Best practice for scavenge / triggering failover via HTTP/API

Hi,

I am looking to automate scavenging across a 3 node cluster. Our installation is relatively large, so running a full scavenge will take many hours - close to a day - per node.

The plan was to run this in a staggered way, e.g. say node 1 on Monday, node 2 on Wednesday, node 3 on Friday or similar - to make sure not to bog down the cluster as a whole.

  1. Does this approach make sense (or is it better to “pull the bandaid” across the full cluster at once)?
  2. If so, it would seem reasonable that you want the scavenge operation to run on a non master node (as our writers connect directly to the master node and as such it’s under more load
  3. If so - is there a way to trigger failover - make sure that a particular node is not the master node via the API or some HTTP endpoint (other than brutally bringing it down)

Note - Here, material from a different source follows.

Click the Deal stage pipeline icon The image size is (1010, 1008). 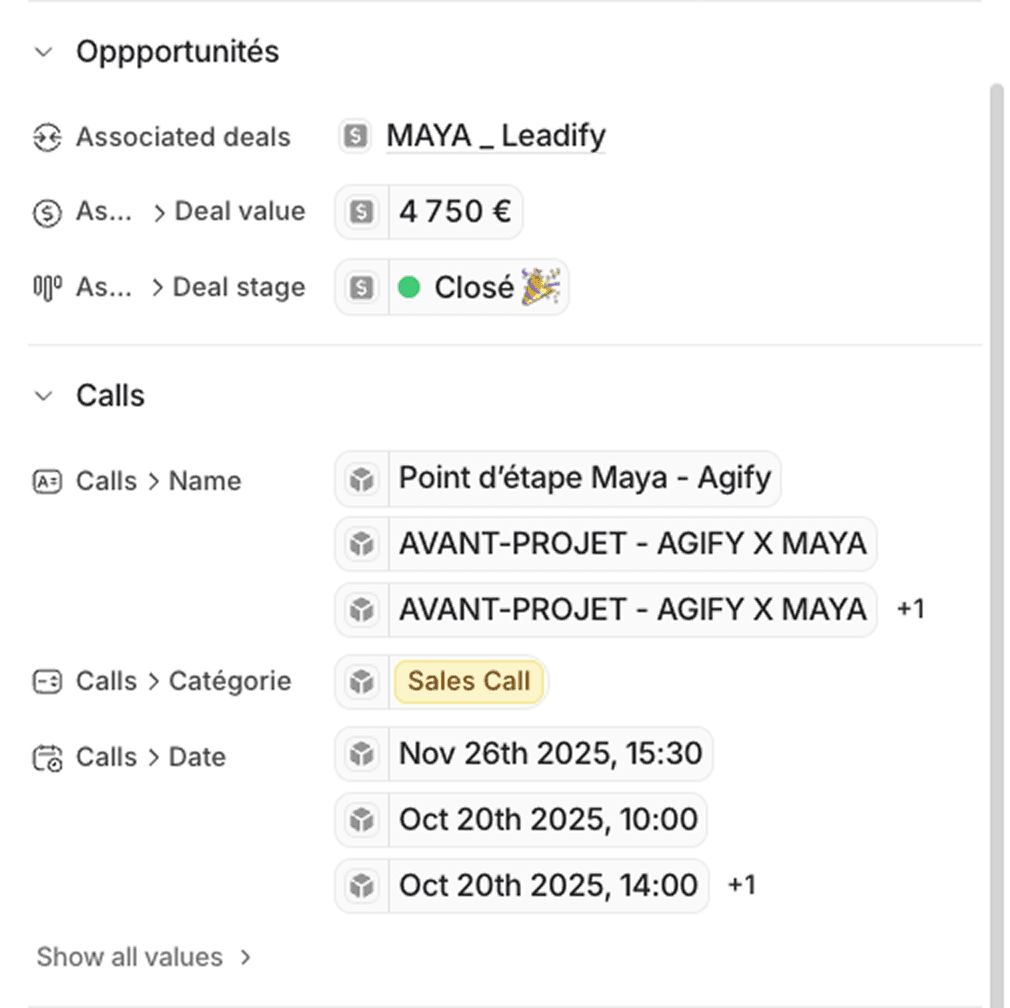[x=47, y=288]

Another approach that we have considered, though I hope we will not need it, is to keep 4 nodes - but only 3 in active use at any point - and run scavenge on a node that is temporarily taken out of the cluster, though this would then require it catching up again when re-joining.

Cheers,
Kristian

since 20.6 there is a way to force a leader to resign.

you should reset the priority to 0 afterwards

Our installation is relatively large, so running a full scavenge will take many hours - close to a day - per node.

How large is it ?